━━━━━ ENTRIES PROVIDED
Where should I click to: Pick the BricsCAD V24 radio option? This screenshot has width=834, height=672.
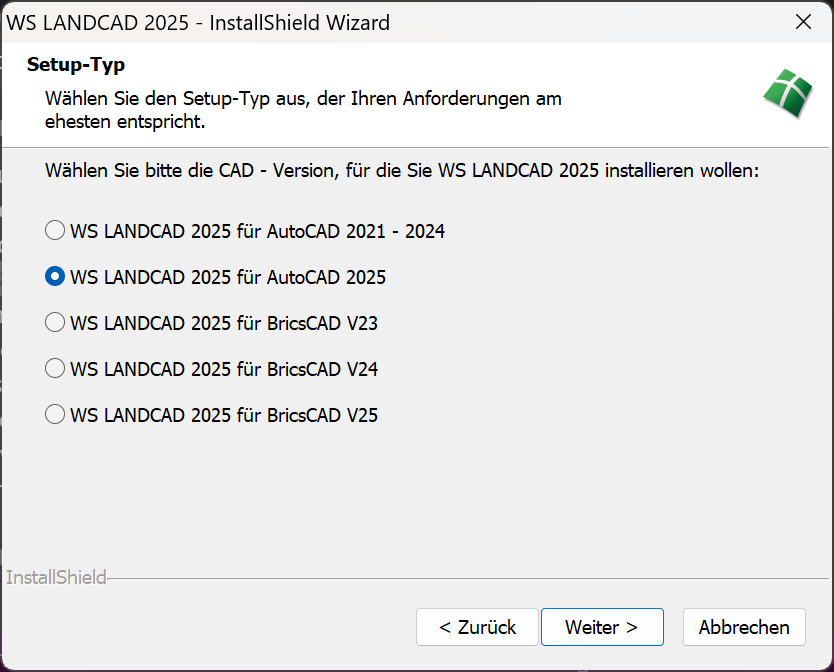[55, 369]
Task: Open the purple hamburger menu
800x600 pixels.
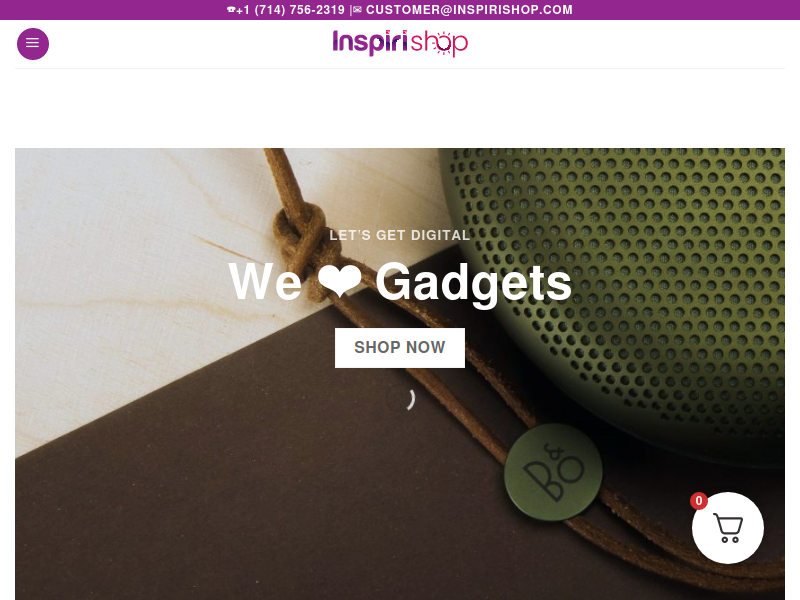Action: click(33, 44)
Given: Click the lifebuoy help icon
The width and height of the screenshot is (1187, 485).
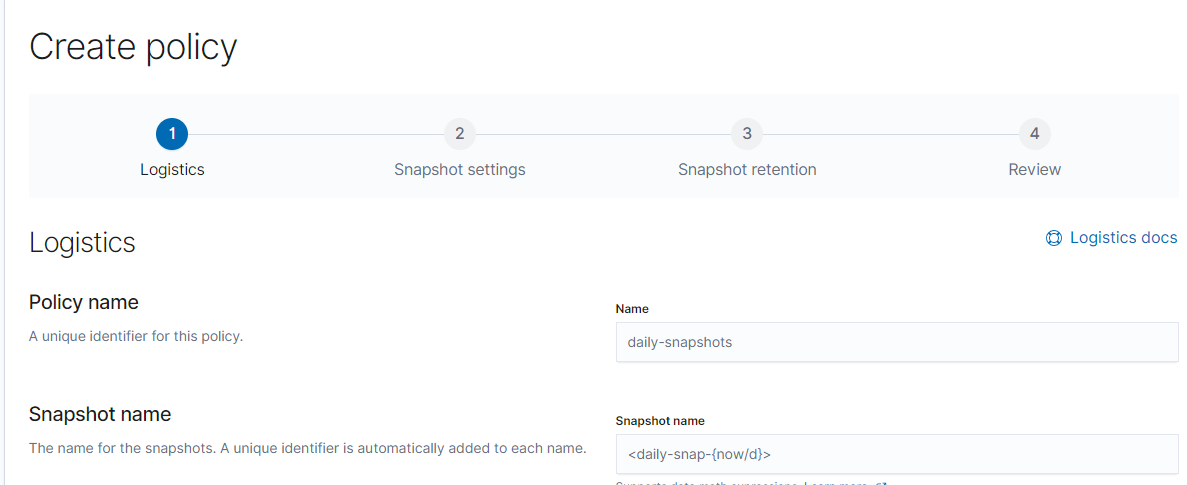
━━━━━━━━━━
━━━━━ ENTRIES PROVIDED
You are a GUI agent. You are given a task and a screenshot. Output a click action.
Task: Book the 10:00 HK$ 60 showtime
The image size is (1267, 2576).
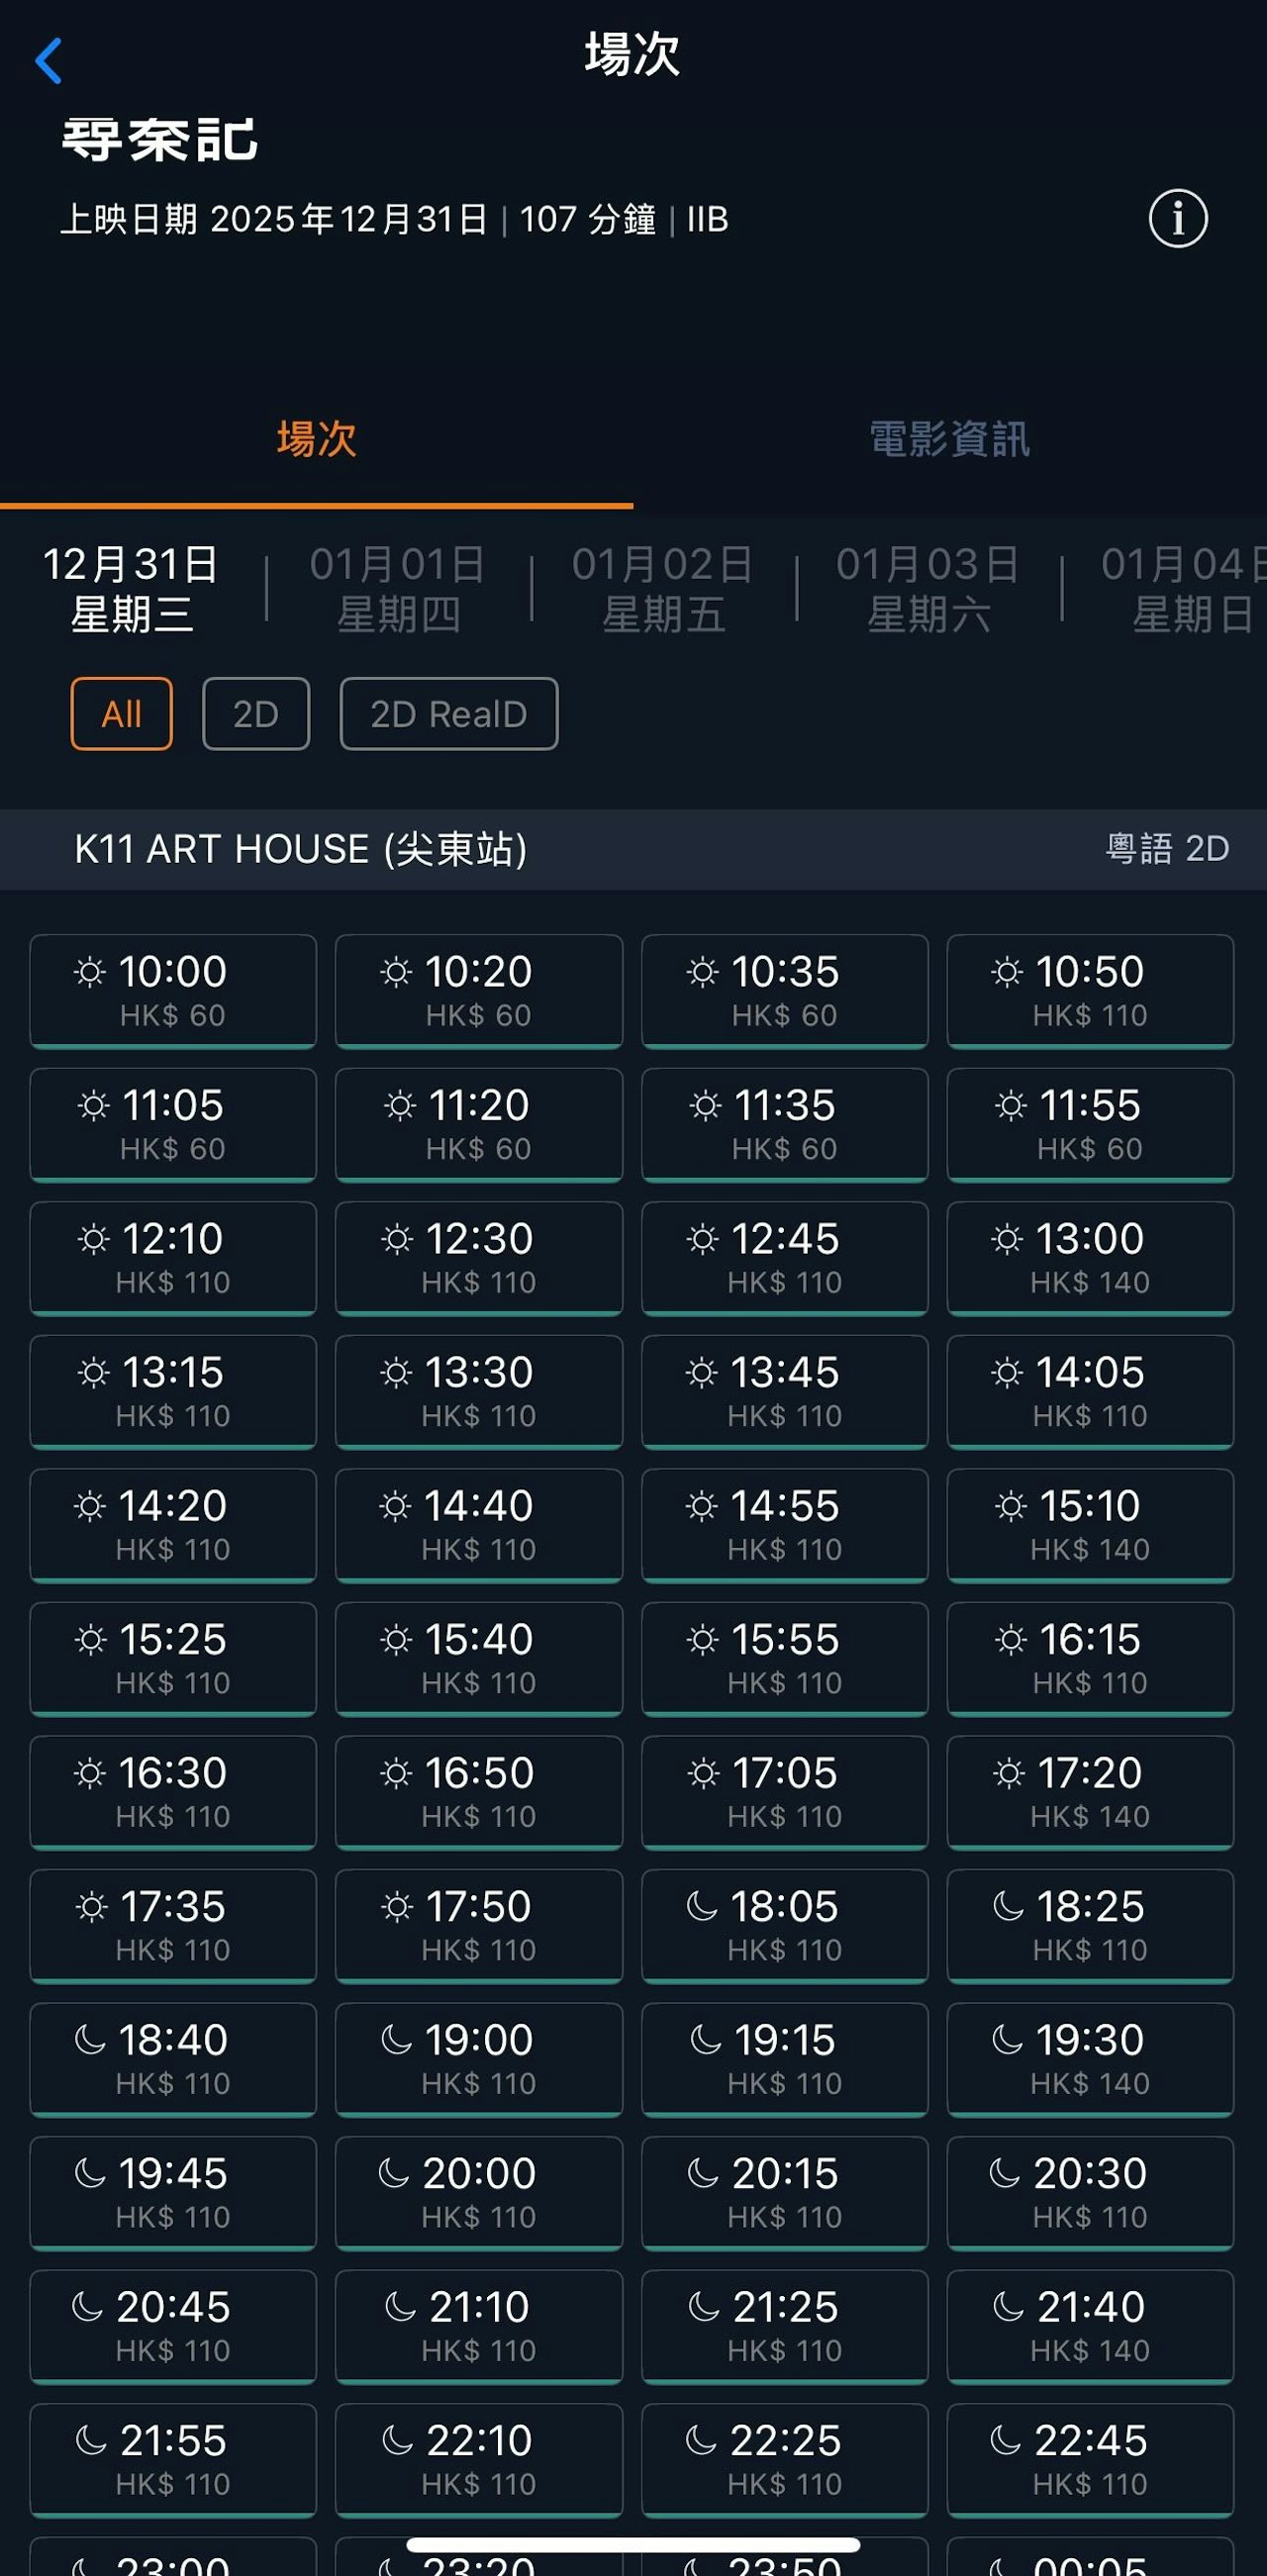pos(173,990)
━━━━━━━━━━
What lines above run from the one with "800x600 pixels." to the one with "The width and"? Give them again exactly, ends included, and leave the pictures out.

800x600 pixels.
Action: click(33, 44)
Given: Click the lifebuoy help icon
The width and height of the screenshot is (1187, 485).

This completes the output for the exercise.